Published date: 07 October 2021
Indonesia has raised its new and renewable energy generation target to 51.6pc from an earlier proposal of 48pc in its 2021-30 electricity plan, with an aim of reducing its reliance on thermal power.
The countrys energy ministry (ESDM) validated the 2021-30 generation plans of state-owned utility PLN. More than half of the nations planned 40.6GW generation capacity to 2030 is being targeted from renewables, the ESDM said.
The 10-year plan does not have a provision for new coal-fired power plants except those already committed to and under construction. This creates space for the development of renewables to replace coal-fired generation, the ESDM added. But Indonesia will also add 14.7GW of power capacity, primarily coal-fired generation, over the next two years as these projects were announced earlier and are already under construction.
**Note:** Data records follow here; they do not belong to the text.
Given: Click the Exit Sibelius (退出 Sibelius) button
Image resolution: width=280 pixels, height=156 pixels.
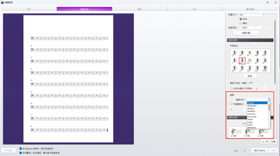Looking at the screenshot, I should tap(260, 151).
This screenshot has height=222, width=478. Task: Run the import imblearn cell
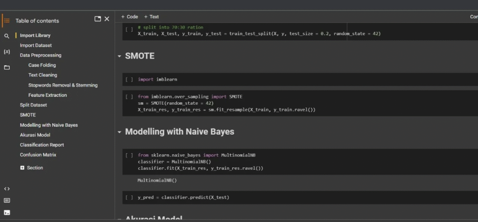point(129,80)
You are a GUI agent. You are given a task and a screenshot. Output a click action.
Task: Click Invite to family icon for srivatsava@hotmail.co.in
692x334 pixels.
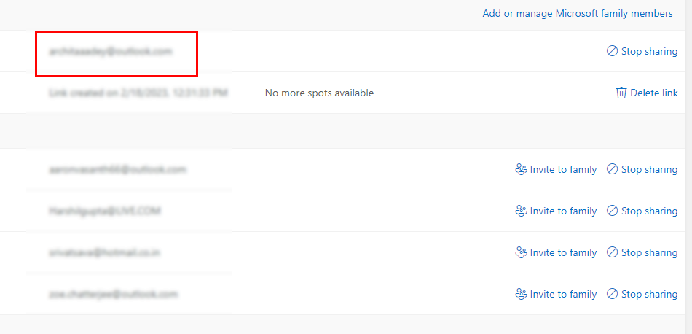pos(521,252)
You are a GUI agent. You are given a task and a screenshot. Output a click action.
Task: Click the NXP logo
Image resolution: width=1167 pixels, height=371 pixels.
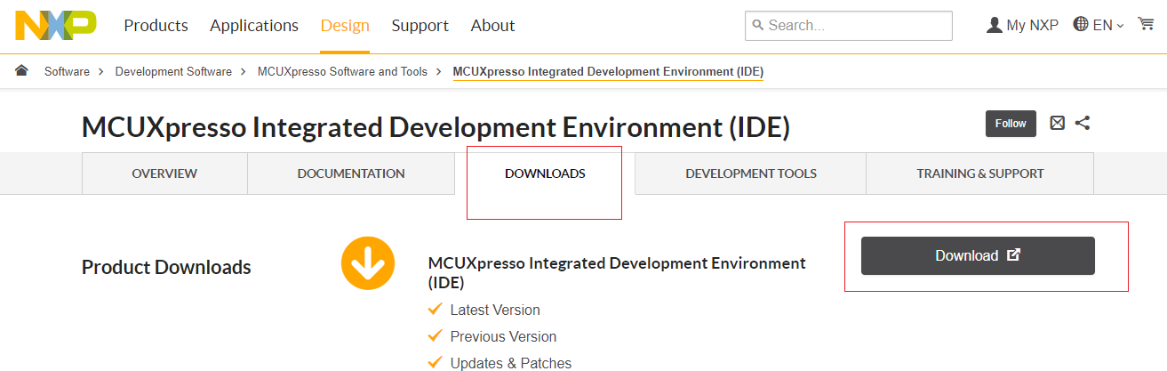[x=55, y=26]
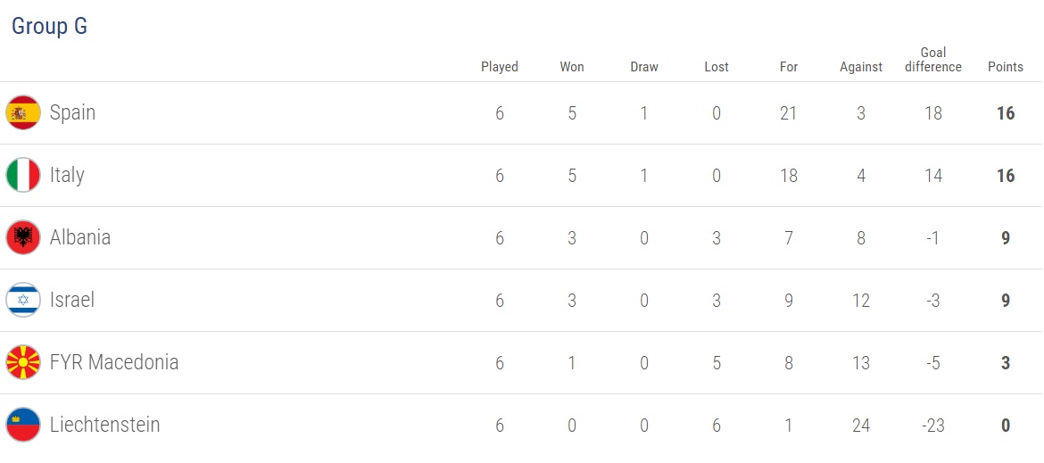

Indonesia had total generation capacity of 73.34GW as of June this year. Of this, 47pc is coal-fired, gas-fired generation at 28pc and hydropower at 9pc. The rest comes from diesel-fired generation, waste-based power units and renewables. The share of renewables was 3pc or 2.21GW.
Indonesia is the worlds largest thermal coal exporter and shipped 407mn t in 2020 from output of 563mn t.
Jakarta has taken steps to reduce greenhouse gas (GHG) emissions, starting with a ban on new coal-fired power projects from 2023, along with plans to retire ageing coal-fired plants. New tax legislation with a provision for carbon taxation has been submitted to the Peoples Representative Council and has been marked as a priority bill.
Indonesian coal consumption is projected to increase for the next nine years as new generation capacity is brought on line, despite a government drive to reduce GHG emissions, according to PLN.
The increase will come from the under-construction coal-fired power plants. These additional power plants are expected to increase Indonesias annual power sector coal consumption by 36.7pc from now to 156.3mn t by 2030.
But Indonesian coal output could fall by as much as 47pc from 610mn t in 2019 to 322mn t by 2050 under a low-carbon scenario compatible with the 2015 Paris climate agreement target, according to a long-term projection by the UN Framework Convention on Climate Change.